Entries provided
*** Begin section ***

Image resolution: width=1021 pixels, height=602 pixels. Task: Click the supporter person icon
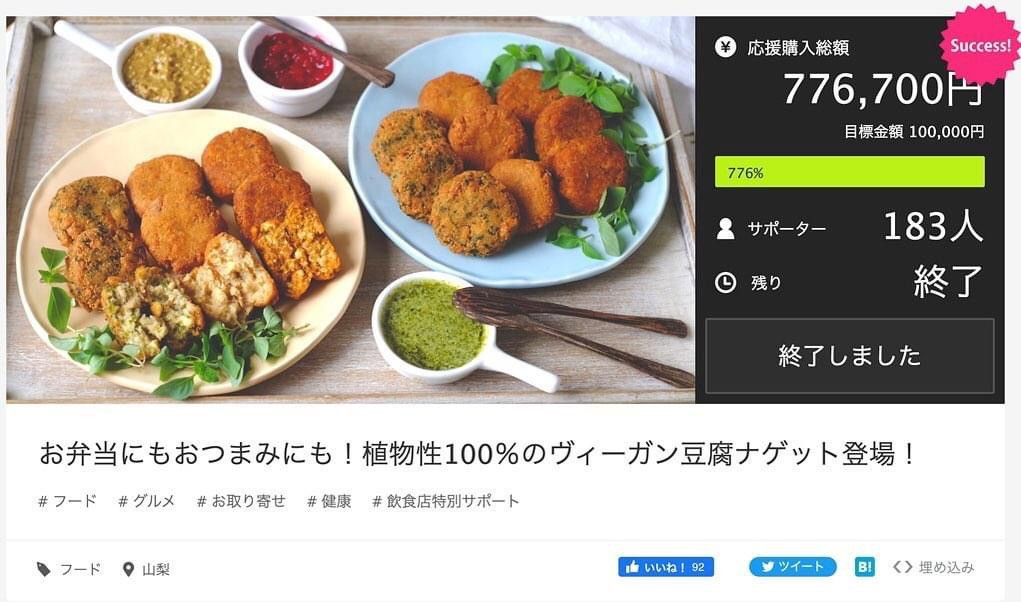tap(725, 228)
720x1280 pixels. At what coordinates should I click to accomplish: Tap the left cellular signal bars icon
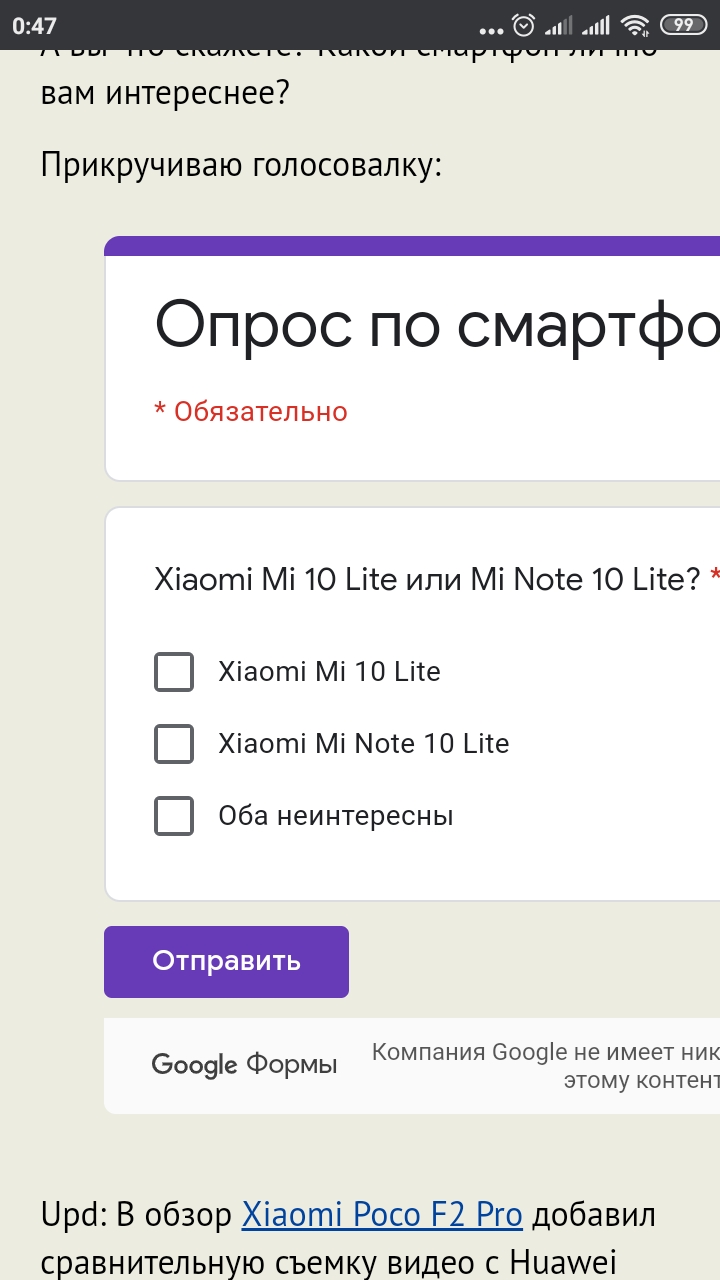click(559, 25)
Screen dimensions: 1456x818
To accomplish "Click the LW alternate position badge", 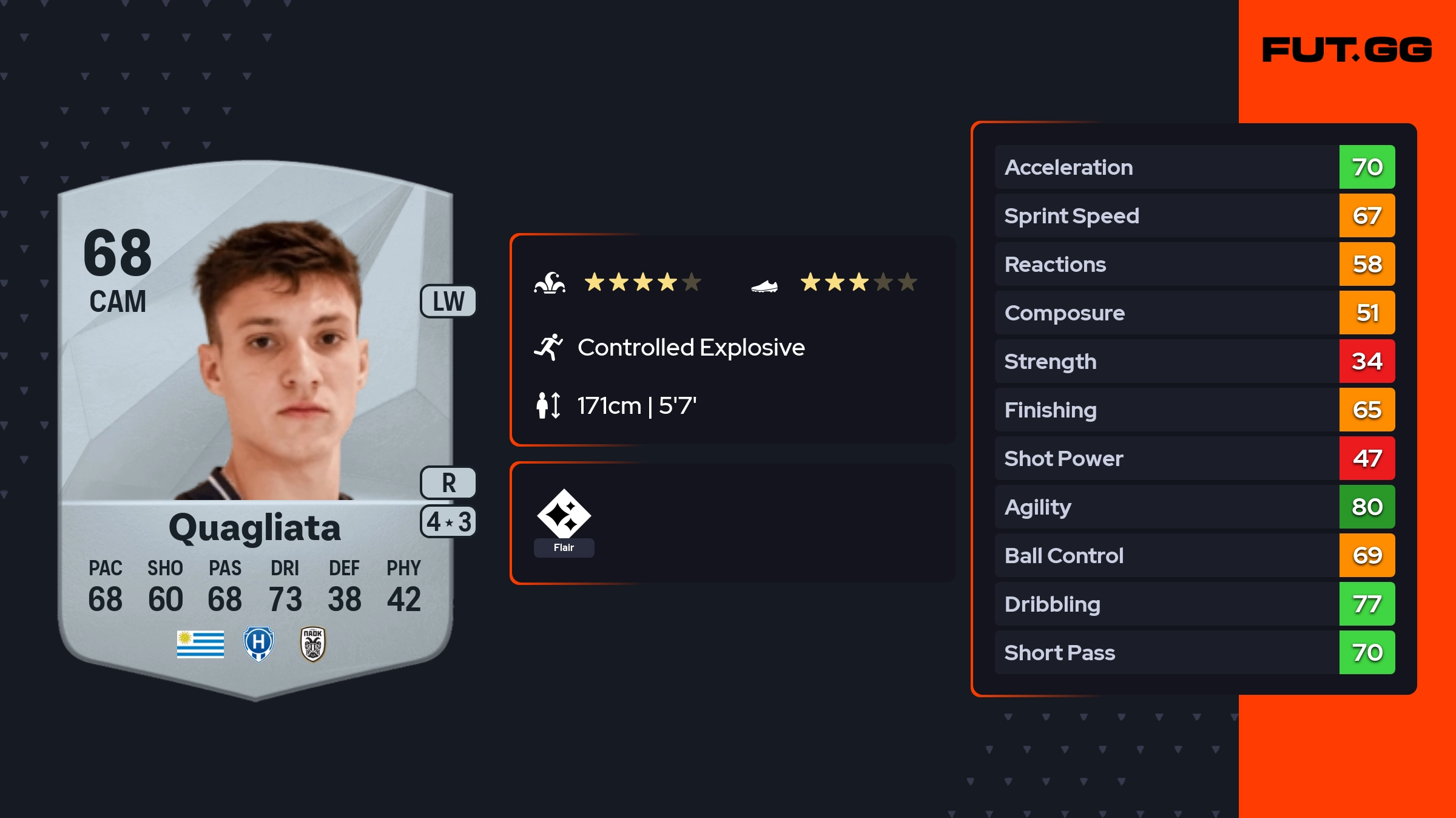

*** End section ***

Activity
Your job is to repeat every entry exactly, keeping all pictures out of the copy.

Written reply
Image resolution: width=1021 pixels, height=602 pixels. Task: Click the supporter person icon
tap(725, 228)
720x1280 pixels. At what coordinates should I click to accomplish: Tap the left cellular signal bars icon
click(559, 25)
Screen dimensions: 1456x818
To accomplish "Click the LW alternate position badge", 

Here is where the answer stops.